KW I think there’s so much difficulty in being a designer and working now—working in America, specifically, and even New York more specifically to America. It all feeds into so many things: high cost of living, low government funding. (2) These are considerations you have to make. In some ways, it’s hard to blame people that want to take corporate jobs who have student loan debt or a medical condition or any other on-going factor. Honestly, a bunch of corporate jobs are super easy. You work maybe 15-20% of the day and then wait on emails the rest of the day while getting some cushy money. Most people who work at corporate jobs just do other work all day. I mean, it does feel bad—to a certain degree.
RB This is something I’ve tried to consider for people who do take stuff like that; I try to think about it from a labor perspective. It’s oftentimes a bit unfair to blame the actual working class. Coming right out of school, you’re not going to be making a ton of money. You’re at the lower level of a rung of some sort of structure. You are the cog that keeps the machine going. To me, to ask, “Oh, how could you do this?” Well, I’m making 40 grand per year, and I’ve got 80 grand worth of student loan debt, and my rent is this high. Because you have the least amount of capital within that role, you have the least amount of flexibility. In my opinion, that’s the most forgivable thing. Maybe you shouldn’t be doing pharmaceutical work, but you’re going to have to make some sort of compromise. I don’t think the blame should be placed on the people that need to do the work. However, I do think that as you progress through your career path and receive more and more freedom in what your rate becomes and your title becomes and how flexible you are in the workforce, it is fair to apply more of these critiques because you have more decisions to make.

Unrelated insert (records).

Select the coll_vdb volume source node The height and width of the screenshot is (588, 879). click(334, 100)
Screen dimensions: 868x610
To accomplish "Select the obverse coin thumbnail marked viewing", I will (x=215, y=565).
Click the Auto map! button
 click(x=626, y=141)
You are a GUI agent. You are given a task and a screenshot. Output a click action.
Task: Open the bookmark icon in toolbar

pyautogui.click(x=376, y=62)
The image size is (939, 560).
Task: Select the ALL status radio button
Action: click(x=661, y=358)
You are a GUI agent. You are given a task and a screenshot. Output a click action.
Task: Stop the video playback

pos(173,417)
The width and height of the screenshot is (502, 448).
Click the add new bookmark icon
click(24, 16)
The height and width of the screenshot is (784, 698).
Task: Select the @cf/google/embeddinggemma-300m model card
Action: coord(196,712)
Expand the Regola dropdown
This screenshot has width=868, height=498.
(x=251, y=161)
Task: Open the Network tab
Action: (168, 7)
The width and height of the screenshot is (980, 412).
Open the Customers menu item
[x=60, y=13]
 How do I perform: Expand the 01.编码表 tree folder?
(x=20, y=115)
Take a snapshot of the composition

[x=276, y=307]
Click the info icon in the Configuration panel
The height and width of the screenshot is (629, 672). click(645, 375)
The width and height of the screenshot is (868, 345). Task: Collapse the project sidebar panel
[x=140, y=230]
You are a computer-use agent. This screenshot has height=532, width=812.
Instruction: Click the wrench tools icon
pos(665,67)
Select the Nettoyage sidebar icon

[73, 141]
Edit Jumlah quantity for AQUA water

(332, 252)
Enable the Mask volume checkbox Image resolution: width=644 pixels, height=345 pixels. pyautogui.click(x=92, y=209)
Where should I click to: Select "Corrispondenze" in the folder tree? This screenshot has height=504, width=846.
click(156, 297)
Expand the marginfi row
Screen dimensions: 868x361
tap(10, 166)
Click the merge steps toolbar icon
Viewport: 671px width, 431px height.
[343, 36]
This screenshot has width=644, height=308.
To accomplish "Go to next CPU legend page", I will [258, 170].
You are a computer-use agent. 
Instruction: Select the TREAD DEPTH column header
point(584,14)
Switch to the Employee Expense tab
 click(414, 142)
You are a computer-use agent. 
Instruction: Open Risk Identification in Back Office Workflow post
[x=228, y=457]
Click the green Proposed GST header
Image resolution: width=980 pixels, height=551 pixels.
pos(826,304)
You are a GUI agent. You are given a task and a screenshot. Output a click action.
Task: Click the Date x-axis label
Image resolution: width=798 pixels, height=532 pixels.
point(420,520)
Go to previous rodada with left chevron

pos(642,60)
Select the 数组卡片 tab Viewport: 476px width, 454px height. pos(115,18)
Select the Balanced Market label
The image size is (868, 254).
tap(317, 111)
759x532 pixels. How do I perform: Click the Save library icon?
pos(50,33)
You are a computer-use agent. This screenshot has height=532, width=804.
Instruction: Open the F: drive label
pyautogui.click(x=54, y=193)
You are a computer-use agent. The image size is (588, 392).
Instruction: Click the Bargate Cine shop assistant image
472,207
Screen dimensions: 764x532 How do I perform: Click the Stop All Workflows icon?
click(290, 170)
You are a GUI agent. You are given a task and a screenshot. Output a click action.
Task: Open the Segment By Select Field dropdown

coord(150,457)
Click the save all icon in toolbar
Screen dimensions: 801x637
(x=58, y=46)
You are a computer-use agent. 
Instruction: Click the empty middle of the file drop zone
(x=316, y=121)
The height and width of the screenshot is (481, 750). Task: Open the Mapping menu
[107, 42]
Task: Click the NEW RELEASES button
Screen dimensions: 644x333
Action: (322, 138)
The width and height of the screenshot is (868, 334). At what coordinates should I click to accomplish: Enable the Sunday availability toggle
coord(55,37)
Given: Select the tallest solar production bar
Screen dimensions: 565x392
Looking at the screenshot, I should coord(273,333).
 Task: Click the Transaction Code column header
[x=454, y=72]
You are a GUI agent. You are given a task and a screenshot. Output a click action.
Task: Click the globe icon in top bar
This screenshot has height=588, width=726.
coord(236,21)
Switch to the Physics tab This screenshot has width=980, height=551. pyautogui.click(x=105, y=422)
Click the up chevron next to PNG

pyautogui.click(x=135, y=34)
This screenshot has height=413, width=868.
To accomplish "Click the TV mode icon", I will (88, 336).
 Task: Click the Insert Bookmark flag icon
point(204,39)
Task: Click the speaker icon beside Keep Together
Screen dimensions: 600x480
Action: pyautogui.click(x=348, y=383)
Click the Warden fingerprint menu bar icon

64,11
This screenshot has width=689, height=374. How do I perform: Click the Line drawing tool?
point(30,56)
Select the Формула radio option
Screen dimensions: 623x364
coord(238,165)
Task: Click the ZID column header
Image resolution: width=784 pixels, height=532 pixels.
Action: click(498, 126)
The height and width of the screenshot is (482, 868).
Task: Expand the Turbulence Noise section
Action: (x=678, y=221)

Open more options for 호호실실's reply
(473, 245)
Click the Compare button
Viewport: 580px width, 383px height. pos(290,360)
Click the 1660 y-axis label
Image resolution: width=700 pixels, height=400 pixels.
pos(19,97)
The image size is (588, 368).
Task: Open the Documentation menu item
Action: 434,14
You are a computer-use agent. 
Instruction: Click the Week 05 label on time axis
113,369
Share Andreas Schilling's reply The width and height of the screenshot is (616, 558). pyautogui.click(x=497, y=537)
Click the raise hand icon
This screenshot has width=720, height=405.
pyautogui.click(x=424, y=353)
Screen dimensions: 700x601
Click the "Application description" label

It’s different if you want to have a family, but I think you can still come under a bit more scrutiny. I try not to judge too hard on people who are just thrown into the system and need to make something work quite quickly.
KW Also, one of those things is seeing what people do within their role as they get promoted. I think a good example is art directors who will or will not advocate for their illustrators to be paid more for a spot or internally pushing on things like that. I think there is so much grey area; in the last couple weeks, one of the things a bunch of us were all talking about is the morality of working for Bloomberg Businessweek versus working for the Bloomberg presidential campaign. (3) I think the presidential campaign is clearly worse than working for Bloomberg Businessweek. You could get into the politics of that publication and the things they stand for; their hands are not certainly entirely clean but neither is Interview. (4) Nothing is.
RB Maybe—I don’t know—the Parks Department or something? Even then, they’re probably killing squirrels, dude.
KW Who’s got the corndog contract with the Parks Department?
LH How do you understand ethics as they relate to and operate within graphic design? I’m curious where these personal definitions both converge and diverge.
RB I think one way to approach the question of ethics would be to take the doctor’s approach with the hippocratic oath and do no harm. Sometimes this is clear. Probably best not to do any work for say – the military, tobacco companies, gun manufacturers, etc. I think the problem is that the more savvy you become to the world around you, the harder it is to draw the line. As the underbelly of consumer capitalism is exposed you come to realize ethics are scant. Sure I can make an interesting piece of video work for an upscale fashion brand, but what are the conditions of the workers actually making the product? Does my role as a designer promoting a product only perpetuate this labor exploitation? Does this apply to literally everything?
The tough realization is that essentially any design work under capitalism is ethically murky if you think long enough about it. Even those prestigious cultural institution projects can fall under the same scrutiny (who stands to gain the most from cultural prestige? Which capital powerhouse is underwriting an exhibition? Is this all a pet project for JP Morgan? Does this top-tier artist pay their assistants fairly?)
Truthfully, the only moral choice is to pivot hard and become a train conductor for the MTA.
But knowing this is something we want to do, and something we spent four years or more studying and training for, there has to be some third option. I think the best way to think of this is the “carbon offset” model of the airline industry. Karma – if you will. You know that there is some sort of necessity to the work you do, and you know that there is only so much one individual can do to change systems while still making sure they have their own needs and livelihoods met. So i think it’s important to take on “carbon offset” projects – projects for friends, projects pro bono, projects which operate outside of capital, art projects which are just fun and nothing else. I think this is the best way to try and reach a closer ethical equilibrium without completely losing your mind.
Purity tests are a trap. No one can pass them, so what’s the point in implementing one on yourself? Do what you can, when you can, and be sure to cut yourself some slack.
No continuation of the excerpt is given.